** TRY IT **
Look through the data below and extract, unchanged, the lines from the one that contains "相信人生语录经典励志 (73, 2262)" to the one that contains "正能量的经典语录晚安 (73, 2102)", both included.

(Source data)

━━━━━━

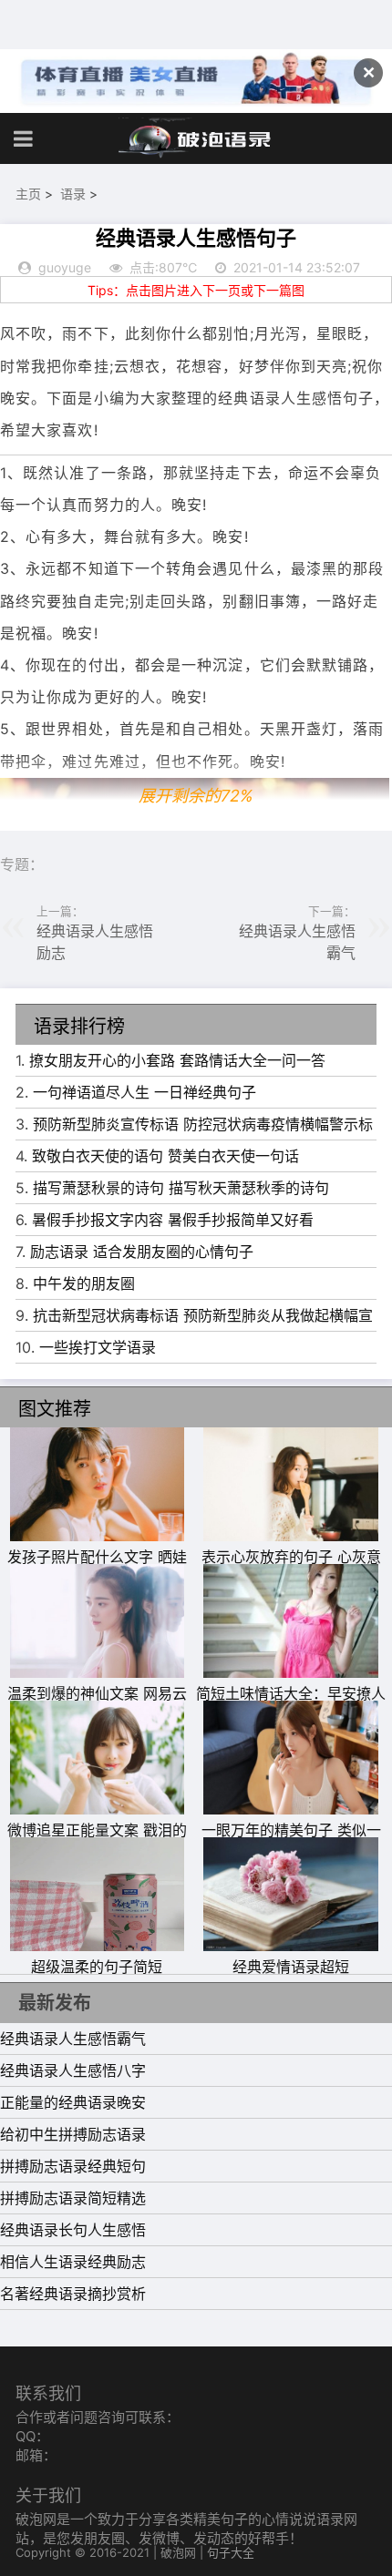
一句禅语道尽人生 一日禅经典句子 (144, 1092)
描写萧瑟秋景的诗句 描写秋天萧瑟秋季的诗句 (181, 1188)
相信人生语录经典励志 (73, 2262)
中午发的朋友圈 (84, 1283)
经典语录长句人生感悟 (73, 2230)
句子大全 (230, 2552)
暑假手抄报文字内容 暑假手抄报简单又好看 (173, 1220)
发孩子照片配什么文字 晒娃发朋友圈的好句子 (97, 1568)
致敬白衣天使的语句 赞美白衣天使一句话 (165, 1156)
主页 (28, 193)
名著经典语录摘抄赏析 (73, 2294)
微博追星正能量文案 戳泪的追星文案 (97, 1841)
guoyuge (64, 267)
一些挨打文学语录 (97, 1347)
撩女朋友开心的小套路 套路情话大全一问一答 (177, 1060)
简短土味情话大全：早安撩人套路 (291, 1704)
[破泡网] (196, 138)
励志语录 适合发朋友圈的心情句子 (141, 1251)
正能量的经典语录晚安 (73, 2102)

━━━━━━

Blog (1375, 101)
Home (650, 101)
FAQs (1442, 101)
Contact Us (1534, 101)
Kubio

━━━━━━

** TASK RESULT **
相信人生语录经典励志 (73, 2262)
中午发的朋友圈 (84, 1283)
经典语录长句人生感悟 (73, 2230)
句子大全 (230, 2552)
暑假手抄报文字内容 暑假手抄报简单又好看 (173, 1220)
发孩子照片配什么文字 晒娃发朋友圈的好句子 (97, 1568)
致敬白衣天使的语句 赞美白衣天使一句话 (165, 1156)
主页 (28, 193)
名著经典语录摘抄赏析 (73, 2294)
微博追星正能量文案 戳泪的追星文案 (97, 1841)
guoyuge (64, 267)
一些挨打文学语录 (97, 1347)
撩女朋友开心的小套路 套路情话大全一问一答 (177, 1060)
简短土味情话大全：早安撩人套路 (291, 1704)
[破泡网] (196, 138)
励志语录 适合发朋友圈的心情句子 (141, 1251)
正能量的经典语录晚安 (73, 2102)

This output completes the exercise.